On a database with a large number of nodes the SELECT MAX($facet_field) and SELECT MIN($facet_field) queries in apachesolr_search_date_range() produce extremely slow queries.

The patch that follows address this.

Comments

elliotttf’s picture

Status: Active » Needs review
StatusFileSize
new1.18 KB
new234.67 KB

Here are patches for the 6.x-1.x and 6.x-2.x branches. It appears this does not happen in 7.x-1.x.

elliotttf’s picture

StatusFileSize
new1.18 KB

Sorry, 1.x patch was f'd. Here's a re-roll.

pwolanin’s picture

Is that ORDER BY actually faster?

Better would be to cache the result possibly?

janusman’s picture

Apparently, if there is no index, "it depends". See: http://stackoverflow.com/questions/426731/min-max-vs-order-by-and-limit

I think the problem here is that MySQL can't quickly answer this question because we either use the node_status index, or the node_created (or node_changed) index (see node_schema()).

A possible alternative:

Option A) drop the AND status = 1 from the query altogether. It wouldn't be such a great deal since we might already have cases where we're ignoring certain nodetypes, we have access control modules in place, etc.

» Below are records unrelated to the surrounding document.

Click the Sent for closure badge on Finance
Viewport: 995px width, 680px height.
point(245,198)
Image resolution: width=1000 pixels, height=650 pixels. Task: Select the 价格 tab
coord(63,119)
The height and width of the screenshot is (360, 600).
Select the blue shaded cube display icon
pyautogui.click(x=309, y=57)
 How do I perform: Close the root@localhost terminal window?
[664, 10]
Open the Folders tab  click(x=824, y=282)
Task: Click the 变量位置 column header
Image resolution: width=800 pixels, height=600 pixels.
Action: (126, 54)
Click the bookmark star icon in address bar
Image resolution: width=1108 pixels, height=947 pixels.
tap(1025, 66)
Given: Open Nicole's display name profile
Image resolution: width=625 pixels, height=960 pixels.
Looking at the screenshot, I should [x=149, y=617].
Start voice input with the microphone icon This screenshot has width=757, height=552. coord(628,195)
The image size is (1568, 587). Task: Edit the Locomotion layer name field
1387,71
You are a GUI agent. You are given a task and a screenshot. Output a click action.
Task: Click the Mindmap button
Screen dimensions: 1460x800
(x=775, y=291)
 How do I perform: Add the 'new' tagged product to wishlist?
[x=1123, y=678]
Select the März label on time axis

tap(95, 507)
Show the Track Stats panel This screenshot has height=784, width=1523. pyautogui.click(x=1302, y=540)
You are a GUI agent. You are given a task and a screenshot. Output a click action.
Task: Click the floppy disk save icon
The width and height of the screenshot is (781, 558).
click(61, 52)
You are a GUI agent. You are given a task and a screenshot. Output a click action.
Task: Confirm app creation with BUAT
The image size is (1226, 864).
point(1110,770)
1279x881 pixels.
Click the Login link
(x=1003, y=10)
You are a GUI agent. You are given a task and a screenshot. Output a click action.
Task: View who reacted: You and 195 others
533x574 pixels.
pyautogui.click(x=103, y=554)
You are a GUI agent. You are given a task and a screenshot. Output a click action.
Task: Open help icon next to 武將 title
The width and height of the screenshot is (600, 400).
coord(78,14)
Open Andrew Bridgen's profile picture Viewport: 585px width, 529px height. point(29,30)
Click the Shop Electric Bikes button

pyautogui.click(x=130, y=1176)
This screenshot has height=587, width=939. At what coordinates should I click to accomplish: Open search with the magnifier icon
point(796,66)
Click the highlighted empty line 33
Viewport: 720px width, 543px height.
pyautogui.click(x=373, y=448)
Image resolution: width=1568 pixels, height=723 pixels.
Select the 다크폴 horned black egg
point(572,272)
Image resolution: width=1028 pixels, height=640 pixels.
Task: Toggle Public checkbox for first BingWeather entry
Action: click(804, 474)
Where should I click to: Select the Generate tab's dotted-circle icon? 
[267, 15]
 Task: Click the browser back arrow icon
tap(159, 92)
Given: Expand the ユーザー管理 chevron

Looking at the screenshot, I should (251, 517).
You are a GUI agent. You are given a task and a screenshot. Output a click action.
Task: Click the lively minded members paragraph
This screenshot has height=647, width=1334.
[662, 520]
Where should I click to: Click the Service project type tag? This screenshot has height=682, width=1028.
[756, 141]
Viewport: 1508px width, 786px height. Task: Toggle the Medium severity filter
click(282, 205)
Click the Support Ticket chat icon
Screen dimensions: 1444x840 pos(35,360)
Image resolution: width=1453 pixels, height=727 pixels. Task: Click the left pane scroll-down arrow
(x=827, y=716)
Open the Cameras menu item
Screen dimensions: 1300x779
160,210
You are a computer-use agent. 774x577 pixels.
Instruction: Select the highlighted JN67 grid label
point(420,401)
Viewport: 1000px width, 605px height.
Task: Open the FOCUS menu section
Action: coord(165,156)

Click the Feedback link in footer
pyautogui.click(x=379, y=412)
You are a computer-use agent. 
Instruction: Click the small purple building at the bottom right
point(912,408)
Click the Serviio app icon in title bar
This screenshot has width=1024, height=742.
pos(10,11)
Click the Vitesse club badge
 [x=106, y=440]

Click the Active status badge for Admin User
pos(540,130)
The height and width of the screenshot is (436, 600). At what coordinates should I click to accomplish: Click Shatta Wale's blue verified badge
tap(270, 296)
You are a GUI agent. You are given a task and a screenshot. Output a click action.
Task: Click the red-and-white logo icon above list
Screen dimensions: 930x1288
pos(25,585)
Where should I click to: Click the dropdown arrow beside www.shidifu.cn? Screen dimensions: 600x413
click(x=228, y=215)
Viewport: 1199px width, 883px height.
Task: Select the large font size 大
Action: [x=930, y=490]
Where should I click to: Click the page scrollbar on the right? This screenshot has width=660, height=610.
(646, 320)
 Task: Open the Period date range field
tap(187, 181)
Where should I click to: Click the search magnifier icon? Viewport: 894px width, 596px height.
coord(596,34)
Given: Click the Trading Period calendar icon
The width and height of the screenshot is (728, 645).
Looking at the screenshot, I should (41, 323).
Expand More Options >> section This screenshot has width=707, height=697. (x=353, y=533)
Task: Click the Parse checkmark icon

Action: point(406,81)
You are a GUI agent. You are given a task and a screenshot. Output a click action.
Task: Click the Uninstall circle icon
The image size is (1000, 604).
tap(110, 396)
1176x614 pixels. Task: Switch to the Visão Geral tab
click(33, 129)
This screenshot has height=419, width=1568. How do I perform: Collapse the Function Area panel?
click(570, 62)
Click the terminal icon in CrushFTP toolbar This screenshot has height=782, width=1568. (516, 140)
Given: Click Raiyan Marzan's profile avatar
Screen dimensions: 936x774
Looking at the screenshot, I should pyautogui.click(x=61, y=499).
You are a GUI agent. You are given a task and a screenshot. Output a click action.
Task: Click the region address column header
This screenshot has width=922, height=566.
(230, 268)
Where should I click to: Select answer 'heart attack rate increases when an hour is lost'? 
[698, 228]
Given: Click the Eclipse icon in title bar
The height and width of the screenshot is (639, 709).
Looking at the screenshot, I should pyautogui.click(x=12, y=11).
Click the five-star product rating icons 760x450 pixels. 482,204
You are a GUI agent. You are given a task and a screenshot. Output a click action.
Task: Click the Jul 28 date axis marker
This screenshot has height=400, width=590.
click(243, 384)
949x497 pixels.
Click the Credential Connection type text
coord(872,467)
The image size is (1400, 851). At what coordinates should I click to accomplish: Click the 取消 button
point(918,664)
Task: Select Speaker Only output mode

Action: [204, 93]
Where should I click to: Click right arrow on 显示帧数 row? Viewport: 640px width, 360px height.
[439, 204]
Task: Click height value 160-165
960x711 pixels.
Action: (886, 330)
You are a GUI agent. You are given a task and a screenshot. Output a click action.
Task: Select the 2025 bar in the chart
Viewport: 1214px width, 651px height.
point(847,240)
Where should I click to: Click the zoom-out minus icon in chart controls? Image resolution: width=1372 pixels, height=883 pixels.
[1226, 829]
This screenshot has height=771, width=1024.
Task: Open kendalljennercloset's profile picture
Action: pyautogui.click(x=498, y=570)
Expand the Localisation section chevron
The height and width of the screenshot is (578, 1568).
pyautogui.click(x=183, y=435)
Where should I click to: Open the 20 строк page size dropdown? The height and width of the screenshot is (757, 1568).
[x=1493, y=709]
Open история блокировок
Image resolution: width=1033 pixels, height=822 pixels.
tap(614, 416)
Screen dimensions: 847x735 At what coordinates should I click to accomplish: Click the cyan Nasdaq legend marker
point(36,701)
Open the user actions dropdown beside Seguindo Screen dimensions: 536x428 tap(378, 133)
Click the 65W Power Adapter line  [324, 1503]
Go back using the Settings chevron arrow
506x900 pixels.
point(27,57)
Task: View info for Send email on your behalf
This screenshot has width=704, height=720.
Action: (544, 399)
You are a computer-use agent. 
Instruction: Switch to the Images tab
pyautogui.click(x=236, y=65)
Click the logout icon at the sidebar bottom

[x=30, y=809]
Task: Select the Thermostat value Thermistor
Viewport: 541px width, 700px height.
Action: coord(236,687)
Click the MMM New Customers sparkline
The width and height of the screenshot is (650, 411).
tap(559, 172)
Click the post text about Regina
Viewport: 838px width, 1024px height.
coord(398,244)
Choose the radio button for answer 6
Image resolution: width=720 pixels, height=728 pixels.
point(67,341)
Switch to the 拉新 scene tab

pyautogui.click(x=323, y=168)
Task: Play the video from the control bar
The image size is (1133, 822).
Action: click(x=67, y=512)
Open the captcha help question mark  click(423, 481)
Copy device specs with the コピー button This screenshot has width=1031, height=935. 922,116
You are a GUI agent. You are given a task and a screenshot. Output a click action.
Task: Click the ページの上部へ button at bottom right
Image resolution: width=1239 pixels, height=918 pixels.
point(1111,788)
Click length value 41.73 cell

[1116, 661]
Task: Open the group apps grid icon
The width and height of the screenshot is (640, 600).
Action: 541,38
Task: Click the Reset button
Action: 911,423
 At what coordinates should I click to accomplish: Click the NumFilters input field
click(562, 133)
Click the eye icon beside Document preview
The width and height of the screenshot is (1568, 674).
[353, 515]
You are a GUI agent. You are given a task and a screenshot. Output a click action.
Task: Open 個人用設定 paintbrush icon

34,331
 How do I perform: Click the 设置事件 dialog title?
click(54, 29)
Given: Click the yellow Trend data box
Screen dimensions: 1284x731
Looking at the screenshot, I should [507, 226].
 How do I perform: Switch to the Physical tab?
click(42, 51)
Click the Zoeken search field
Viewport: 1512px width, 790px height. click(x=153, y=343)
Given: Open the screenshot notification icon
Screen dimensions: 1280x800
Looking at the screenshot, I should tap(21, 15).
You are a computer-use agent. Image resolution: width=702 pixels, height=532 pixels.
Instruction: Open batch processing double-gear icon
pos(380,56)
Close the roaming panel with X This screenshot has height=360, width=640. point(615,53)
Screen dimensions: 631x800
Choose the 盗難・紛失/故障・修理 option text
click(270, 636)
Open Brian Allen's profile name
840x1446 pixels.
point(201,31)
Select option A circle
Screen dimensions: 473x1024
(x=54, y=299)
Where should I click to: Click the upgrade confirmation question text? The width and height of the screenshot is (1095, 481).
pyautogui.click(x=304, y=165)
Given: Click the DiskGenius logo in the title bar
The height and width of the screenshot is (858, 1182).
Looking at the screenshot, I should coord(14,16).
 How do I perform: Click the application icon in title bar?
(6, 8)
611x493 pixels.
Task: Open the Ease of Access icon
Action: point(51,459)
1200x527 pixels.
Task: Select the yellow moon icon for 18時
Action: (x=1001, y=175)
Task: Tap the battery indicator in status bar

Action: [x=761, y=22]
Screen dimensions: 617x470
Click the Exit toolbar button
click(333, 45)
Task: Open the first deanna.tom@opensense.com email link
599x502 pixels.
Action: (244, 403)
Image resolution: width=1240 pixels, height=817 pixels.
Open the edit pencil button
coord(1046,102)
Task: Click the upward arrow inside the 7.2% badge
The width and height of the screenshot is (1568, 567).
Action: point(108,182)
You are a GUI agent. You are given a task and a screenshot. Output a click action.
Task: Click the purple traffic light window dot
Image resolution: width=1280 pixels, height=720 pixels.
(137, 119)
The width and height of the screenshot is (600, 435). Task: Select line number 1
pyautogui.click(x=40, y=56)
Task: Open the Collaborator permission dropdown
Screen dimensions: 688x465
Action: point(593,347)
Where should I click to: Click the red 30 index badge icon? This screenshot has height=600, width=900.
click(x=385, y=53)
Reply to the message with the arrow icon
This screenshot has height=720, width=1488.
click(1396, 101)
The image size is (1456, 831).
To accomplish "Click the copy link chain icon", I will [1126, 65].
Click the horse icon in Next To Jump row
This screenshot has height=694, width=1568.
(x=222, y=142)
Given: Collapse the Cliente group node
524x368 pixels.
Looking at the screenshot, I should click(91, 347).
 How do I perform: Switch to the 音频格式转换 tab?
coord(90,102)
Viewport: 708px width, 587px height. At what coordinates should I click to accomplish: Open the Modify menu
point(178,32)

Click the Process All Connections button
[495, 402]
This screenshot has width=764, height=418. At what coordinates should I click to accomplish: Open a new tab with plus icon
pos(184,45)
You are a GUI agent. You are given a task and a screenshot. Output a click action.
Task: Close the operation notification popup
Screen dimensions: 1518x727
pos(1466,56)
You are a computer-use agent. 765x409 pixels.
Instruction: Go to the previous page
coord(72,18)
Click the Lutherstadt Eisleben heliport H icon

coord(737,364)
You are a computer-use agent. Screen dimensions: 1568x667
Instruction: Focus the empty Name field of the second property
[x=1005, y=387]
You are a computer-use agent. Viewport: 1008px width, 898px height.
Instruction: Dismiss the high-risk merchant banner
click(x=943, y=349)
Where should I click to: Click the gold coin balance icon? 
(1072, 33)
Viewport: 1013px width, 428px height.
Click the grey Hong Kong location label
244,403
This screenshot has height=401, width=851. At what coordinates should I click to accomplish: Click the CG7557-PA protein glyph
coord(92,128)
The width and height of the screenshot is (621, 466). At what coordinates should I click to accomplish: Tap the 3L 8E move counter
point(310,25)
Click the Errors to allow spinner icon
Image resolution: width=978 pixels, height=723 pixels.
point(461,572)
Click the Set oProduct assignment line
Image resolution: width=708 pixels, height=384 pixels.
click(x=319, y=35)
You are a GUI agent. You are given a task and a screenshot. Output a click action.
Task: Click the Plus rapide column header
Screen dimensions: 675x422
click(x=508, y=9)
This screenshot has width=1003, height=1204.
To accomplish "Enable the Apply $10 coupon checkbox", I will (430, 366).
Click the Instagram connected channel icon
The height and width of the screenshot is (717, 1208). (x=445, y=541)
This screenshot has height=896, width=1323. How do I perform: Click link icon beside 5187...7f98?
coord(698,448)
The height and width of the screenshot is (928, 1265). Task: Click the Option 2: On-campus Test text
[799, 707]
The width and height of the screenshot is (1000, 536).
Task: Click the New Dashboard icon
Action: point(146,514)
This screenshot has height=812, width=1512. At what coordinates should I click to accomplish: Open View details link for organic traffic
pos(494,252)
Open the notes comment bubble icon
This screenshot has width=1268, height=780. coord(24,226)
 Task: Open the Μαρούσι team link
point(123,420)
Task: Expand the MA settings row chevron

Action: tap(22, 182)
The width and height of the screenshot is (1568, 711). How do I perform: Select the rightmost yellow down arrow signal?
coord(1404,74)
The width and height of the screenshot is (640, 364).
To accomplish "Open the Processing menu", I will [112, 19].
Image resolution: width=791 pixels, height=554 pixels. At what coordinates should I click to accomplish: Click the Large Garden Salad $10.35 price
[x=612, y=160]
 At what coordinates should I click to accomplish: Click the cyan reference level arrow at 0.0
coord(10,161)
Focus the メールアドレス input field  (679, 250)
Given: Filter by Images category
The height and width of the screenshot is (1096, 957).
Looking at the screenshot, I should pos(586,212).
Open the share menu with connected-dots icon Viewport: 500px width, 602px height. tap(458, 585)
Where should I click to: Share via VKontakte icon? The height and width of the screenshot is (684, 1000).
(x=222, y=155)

Option B) Force the index to use. This is a short non-scientific benchmark of 4 variations on an installation with 75,000 nodes:

  1. 29ms: SELECT SQL_NO_CACHE MAX(created) FROM node FORCE INDEX (node_created) WHERE status=1
  2. 127ms: SELECT SQL_NO_CACHE MAX(created) FROM node FORCE INDEX (node_status) WHERE status=1
  3. 40ms: SELECT SQL_NO_CACHE created FROM node FORCE INDEX (node_created) WHERE status=1 ORDER BY created DESC LIMIT 0,1
  4. 140ms: SELECT SQL_NO_CACHE created FROM node FORCE INDEX (node_status) WHERE status=1 ORDER BY created DESC LIMIT 0,1

So, uhm, #1 seems to be the quickest on this non-scientific quick-and-dirty test!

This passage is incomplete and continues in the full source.